In the present report, we elaborate upon these findings by testing the hypothesis that elevations in local (site of infection) cytokine production consequent to experimental infection with a viral upper respiratory pathogen (vURI) will be associated with alterations in self-reported affect. Though instantaneous reports of positive and negative affect tend to be strongly inversely correlated, there are circumstances under which individuals’ experiences of positive and negative emotions can be partly independent of one another (e.g., Diener and Emmons, 1985 and Watson et al., 1988). For example, when reflecting on the last day or week, one reasonably might report having been both happy and sad. There is also evidence that activation of separate cortical pathways may give rise to the experience of positive and negative emotion, with the former being related to the “approach” system and the latter to the “withdraw” system (Davidson, 1998). Given the experiential and proposed physiological independence of positive and negative affect, it is possible that proinflammatory cytokines relate differentially to positive and negative mood states. Reduced positive affect, or anhedonia, may be a direct effect of proinflammatory cytokine activity because consequent suppression in reward-seeking behaviors would allow energy to be shifted toward metabolic processes involved in fighting off infection. By comparison, elevated negative affect may be an indirect consequence of proinflammatory cytokine activity that arises as a response to the experience of cytokine-induced physical symptoms. This suggests that elevated local (nasal mucus) cytokines subsequent to viral infection will be associated with (1) increases in negative affect (NA) and (2) decreases in positive affect (PA), and that these associations occur for different reasons.

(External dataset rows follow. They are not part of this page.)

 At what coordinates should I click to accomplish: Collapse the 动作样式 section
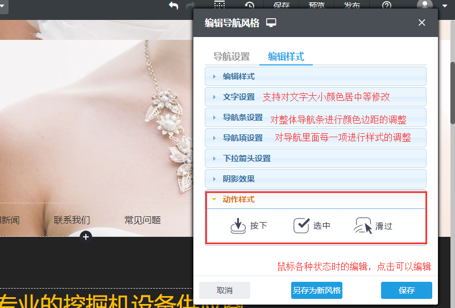pos(238,199)
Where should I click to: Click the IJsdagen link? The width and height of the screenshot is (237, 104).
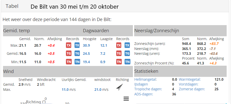(x=141, y=84)
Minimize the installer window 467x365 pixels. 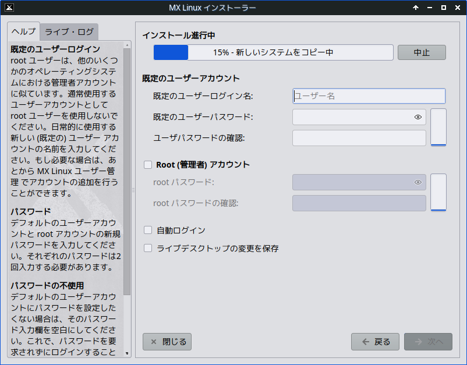click(x=430, y=8)

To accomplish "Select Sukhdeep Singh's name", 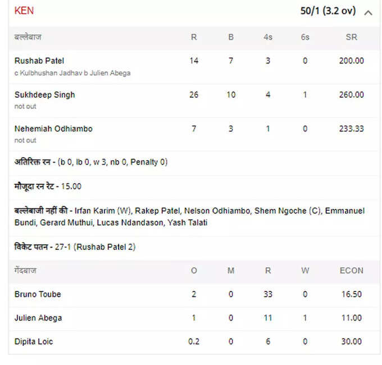I will [x=44, y=95].
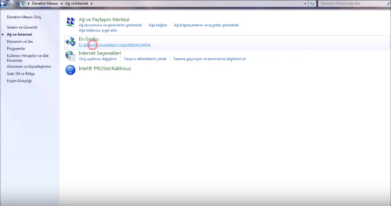Click the refresh icon in address bar
The width and height of the screenshot is (391, 206).
(313, 4)
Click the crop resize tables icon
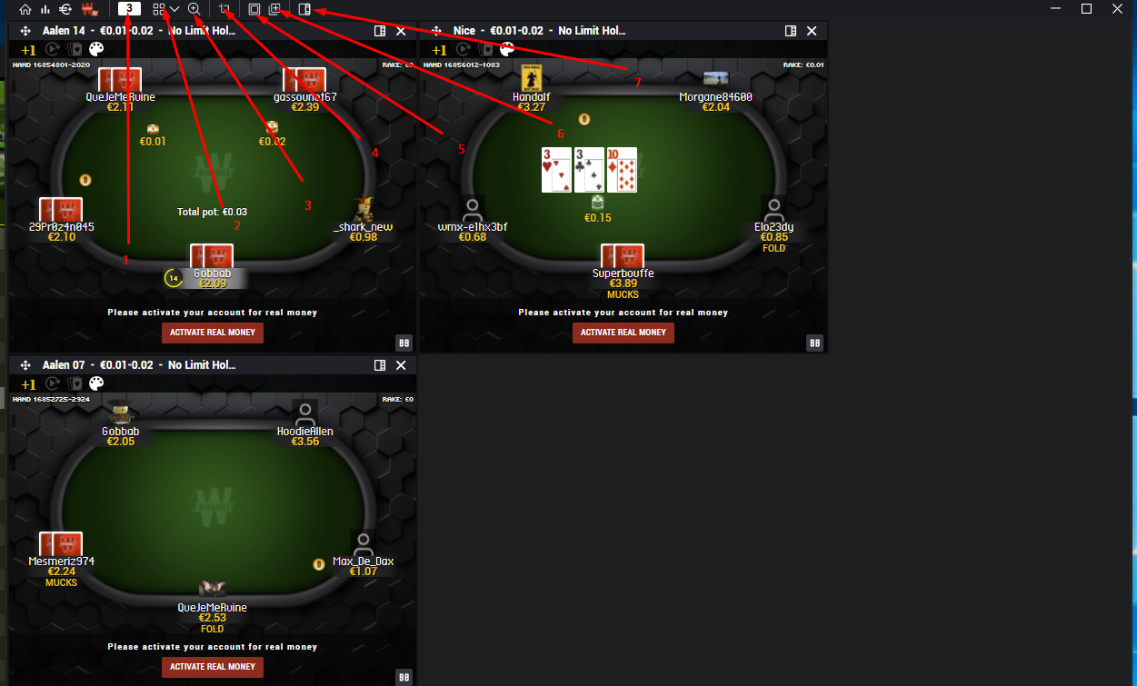The width and height of the screenshot is (1137, 686). (224, 9)
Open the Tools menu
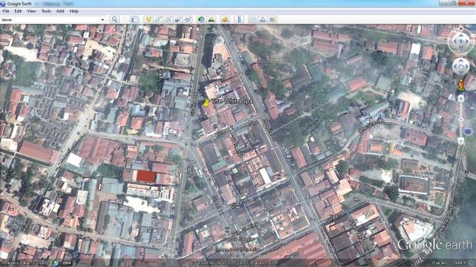 [x=46, y=12]
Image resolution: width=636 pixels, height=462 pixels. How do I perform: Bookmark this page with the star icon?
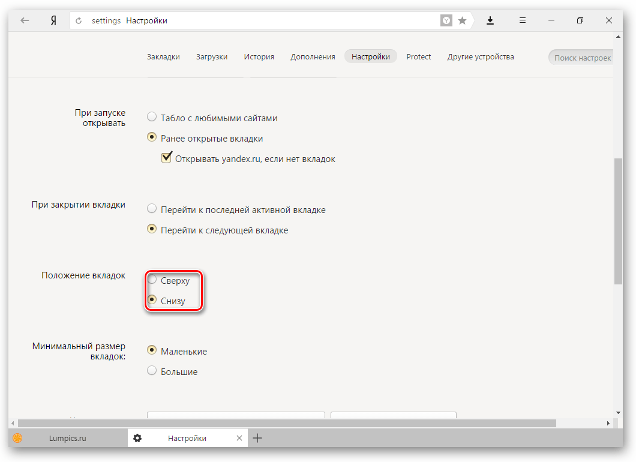(x=462, y=20)
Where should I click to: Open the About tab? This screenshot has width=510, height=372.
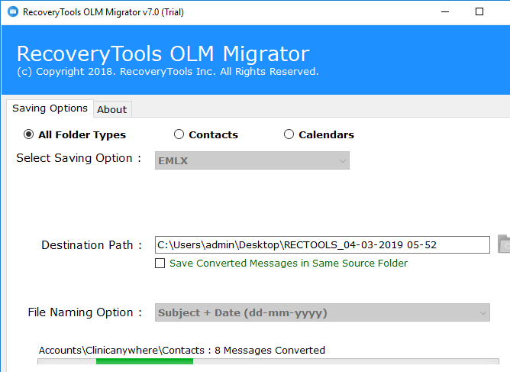(111, 109)
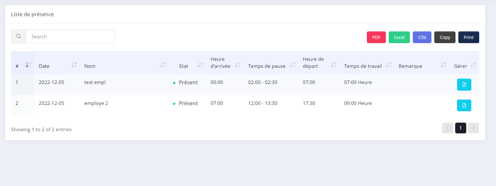The image size is (496, 186).
Task: Open edit icon for employe 2 row
Action: [x=464, y=106]
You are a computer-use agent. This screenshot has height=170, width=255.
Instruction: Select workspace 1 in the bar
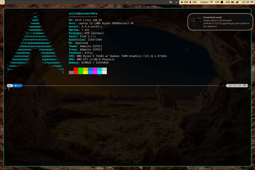click(x=2, y=2)
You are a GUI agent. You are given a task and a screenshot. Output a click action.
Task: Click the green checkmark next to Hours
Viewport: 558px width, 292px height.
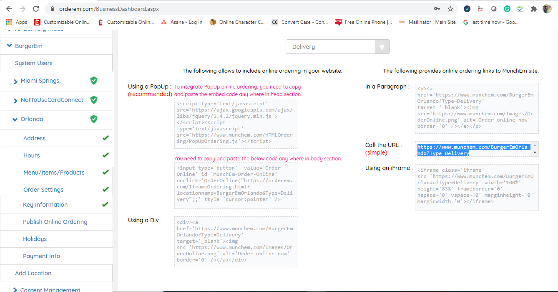[106, 155]
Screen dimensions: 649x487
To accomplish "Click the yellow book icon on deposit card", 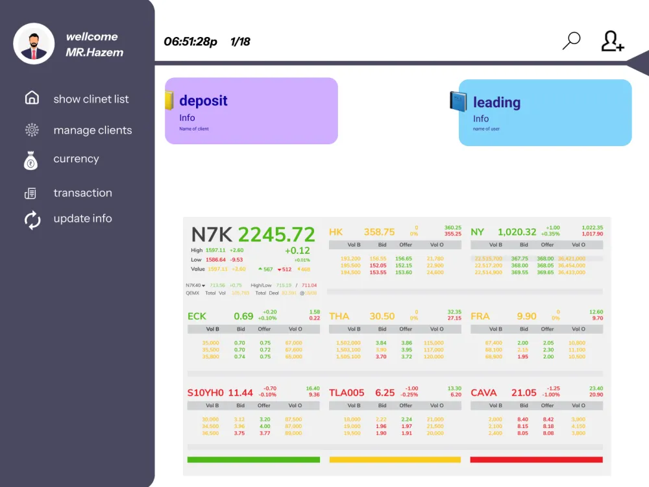I will coord(169,101).
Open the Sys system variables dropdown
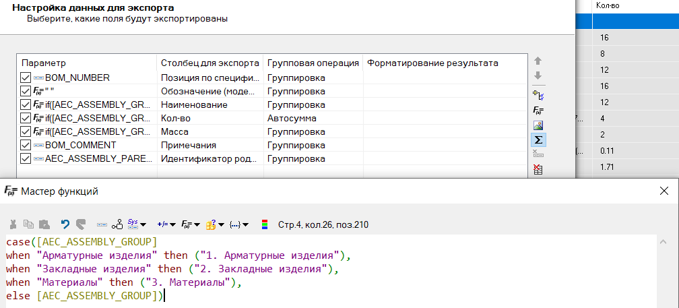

In separate models, we examined whether daily local (nasal) cytokine levels measured during experimental Influenza A virus or Rhinovirus 39 infections of adult humans predict increased NA and decreased PA on the same day and on the following day, and determined if any or all of the observed effects were independent of objective vURI signs (mucus weight and mucociliary clearance function). We included data from two different virus types to show that the association between cytokines and affect is consistent across virus types.